Father Smangaliso Mkhatshwa was a prominent cleric in South Africa’s anti-apartheid movement. He was a former Member of Parliament, Deputy Minister of Education, and Mayor of the Tshwane. He currently heads up the Moral Rejuvenation Movement. The organisation, partnering with many others, is a civil society-driven initiative that seeks to halt moral degeneration by paying special attention to development, social cohesion and nation building.
When the ANC was unbanned by FW de Klerk in 1990, and prisoners on Robben Island were to be released, Mkhatshwa was part of the ANC’s national reception committee. They were to receive those who were being released, making sure that they had what they needed after being away for many years. Mkhatshwa chuckles as he says that he was tasked with looking after their security. “We could not trust the police,” he says, “so we visited embassies who had been good to us and asked for advice on securing VIPs. We had no experience of this.” He goes on to talk about how he and a young Cyril Ramaphosa were flown to Europe where experts were put at their disposal to guide them in the task ahead.
In his small and simple office in downtown Johannesburg, Mkhatshwa resolutely says that the stalwarts “are forging ahead with the consultative conference”. The day after the ANC policy conference ended, ANC stalwarts and veterans released a statement in which they said they “remained sceptical throughout the policy conference, as it is obvious that a national policy conference could never address any of the substantive issues we articulated in our ‘For the Sake of our future’ document”. They went on to say that it was their “resolve to continue to work towards a national consultative conference” and that this resolve “is strengthened with every new revelation of the depth of project state capture, other instances of corruption and the factionalism that threatens to rip the party apart”.
Mkhatshwa says that the reason they wanted a separate consultative conference was simply “because we wanted to invite people who may not be card-carrying members of the ANC but are concerned about the way that the ANC is conducting itself. If you look at our original document, it is about how to save the country.” He says the decisions the ANC makes affect everyone so anyone with an interest in the country should be invited to such a consultation.
The stalwarts’ statement said it was there objective “to continue to serve all the people of South Africa and ensure the historical values and principles of the ANC are restored”. They said that they felt “a profound responsibility to the movement and the country, to ensure that the principles and values of the ANC are not destroyed”.
“The ANC I joined and fought in was a glorious movement, it is no longer,” Mkhatshwa says. He says the ANC is in a leadership crisis because of the “quality of leadership, especially at the top”. He says the top influences different layers of leadership at the local and provincial levels. “It is common cause that everyone is very concerned about the extreme forms of materialism that have, in a sense, engulfed our form of behaviour and relationships.”

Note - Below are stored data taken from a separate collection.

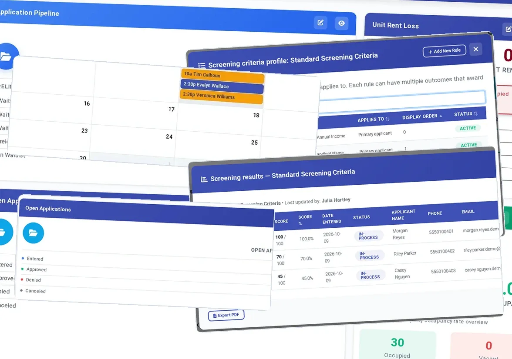Toggle the Application Pipeline eye visibility icon
This screenshot has height=359, width=512.
pos(341,23)
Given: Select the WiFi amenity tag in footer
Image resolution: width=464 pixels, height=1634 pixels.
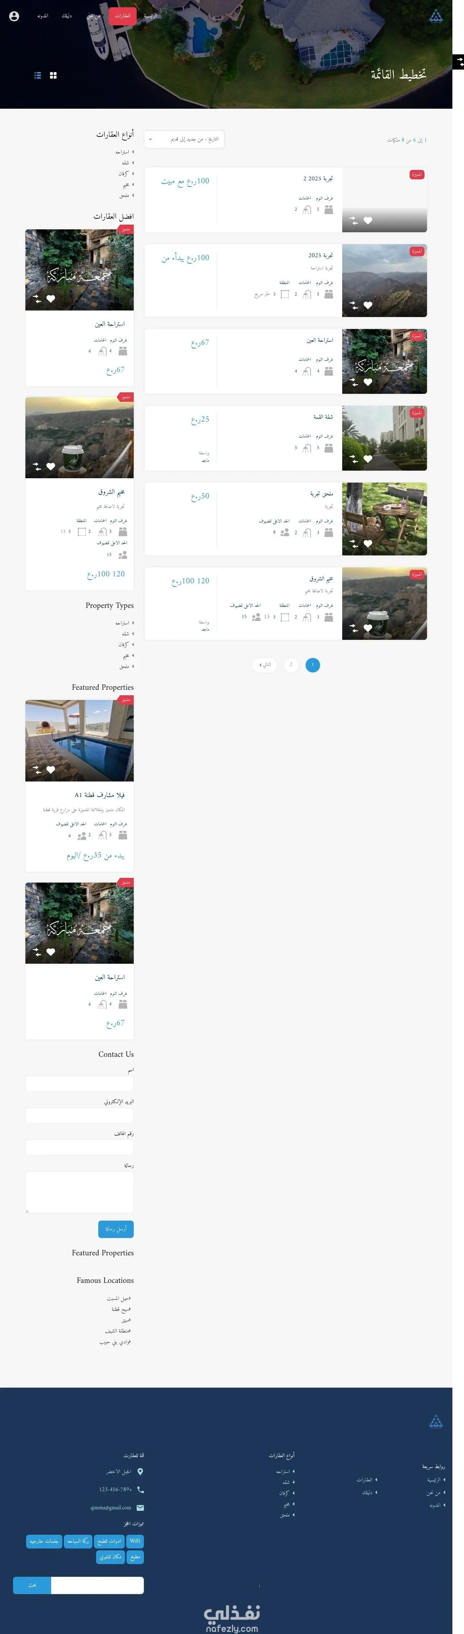Looking at the screenshot, I should point(135,1541).
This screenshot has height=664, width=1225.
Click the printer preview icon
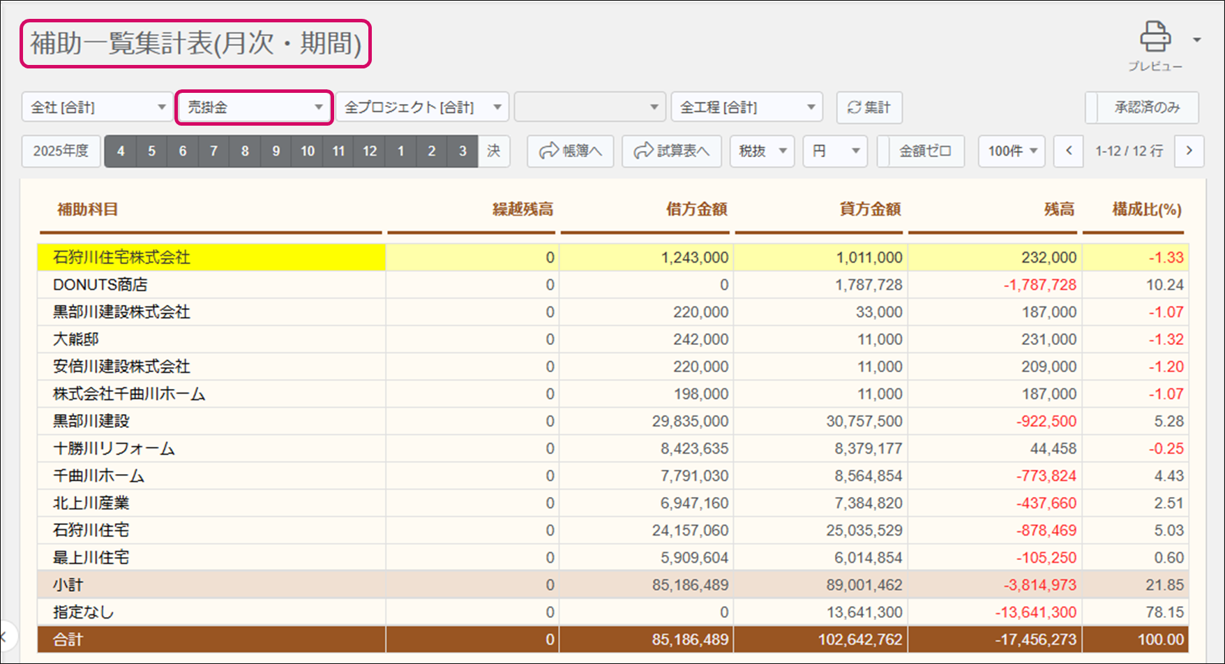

The second reason he cites is corruption. “People will say that there is corruption all over the world. I agree, but that is not very helpful. It is not good enough to say my father was a drug dealer and therefore I have no option also but to be a drug dealer.”
Mkhatshwa says SA started so well in 1994. “Everybody, all over the world, admired us, not just Mandela as an individual, but also the manner in which the liberation movements – I will be broad and include the PAC, the black consciousness movement and so on – all those movements who were fighting for democracy and freedom, behaved.
“We live in South Africa, we love this country and we would like to see it develop in peace and prosperity, we would like to see democracy become a reality,” he says. Ethics and ethical values, he argues, were at the centre of their conduct and behaviour. “That’s what stimulated so many people to work voluntarily for the movement, to sacrifice their time, their energy and their talents for the good of bringing about a just and equitable society… we had a lot of integrity during those days and that, quite frankly, was why people around the world had very great respect for us.”
Mkhatshwa says they were not admired for the armed struggle but the way in which they “conducted an ethical liberation struggle”.
“I give that background because, to some extent, it explains that over the past 10 years or so things have not worked in the manner that we had hoped.”
Mkhatshwa laments that there has been an “almost declared departure from the manner in which our ethical leadership conducted itself over many years. We therefore find ourselves in a situation where even certain arms of government are not operating optimally.”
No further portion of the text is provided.